[Records provided — start]

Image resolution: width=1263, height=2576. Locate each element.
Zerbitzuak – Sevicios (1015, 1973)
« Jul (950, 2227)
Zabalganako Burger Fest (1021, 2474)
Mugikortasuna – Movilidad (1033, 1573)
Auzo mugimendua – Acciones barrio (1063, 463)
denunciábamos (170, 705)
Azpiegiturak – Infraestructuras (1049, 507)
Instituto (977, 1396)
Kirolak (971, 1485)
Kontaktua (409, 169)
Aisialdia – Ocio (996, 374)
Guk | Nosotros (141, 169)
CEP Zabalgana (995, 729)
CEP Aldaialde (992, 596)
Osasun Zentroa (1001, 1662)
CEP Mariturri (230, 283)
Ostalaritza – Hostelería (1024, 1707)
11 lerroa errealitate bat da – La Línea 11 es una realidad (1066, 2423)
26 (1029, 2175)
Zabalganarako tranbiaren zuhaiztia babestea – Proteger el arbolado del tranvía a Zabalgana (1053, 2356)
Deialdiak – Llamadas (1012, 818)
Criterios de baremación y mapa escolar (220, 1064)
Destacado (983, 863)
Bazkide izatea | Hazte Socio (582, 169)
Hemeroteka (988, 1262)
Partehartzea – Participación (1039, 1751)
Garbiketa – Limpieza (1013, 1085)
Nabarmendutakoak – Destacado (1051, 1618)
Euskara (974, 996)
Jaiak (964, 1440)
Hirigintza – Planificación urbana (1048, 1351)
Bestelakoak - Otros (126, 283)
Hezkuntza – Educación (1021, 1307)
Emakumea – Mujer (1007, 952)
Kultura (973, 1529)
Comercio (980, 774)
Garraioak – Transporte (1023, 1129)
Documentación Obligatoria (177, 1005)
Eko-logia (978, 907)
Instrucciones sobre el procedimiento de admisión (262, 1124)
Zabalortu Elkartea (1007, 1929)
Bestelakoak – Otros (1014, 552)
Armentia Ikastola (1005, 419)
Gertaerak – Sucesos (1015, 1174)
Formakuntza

[Records provided — finish]

- _Task_
The answer must be a single number: how many lines of the entries contain "Bestelakoak".

- _Finished task_
2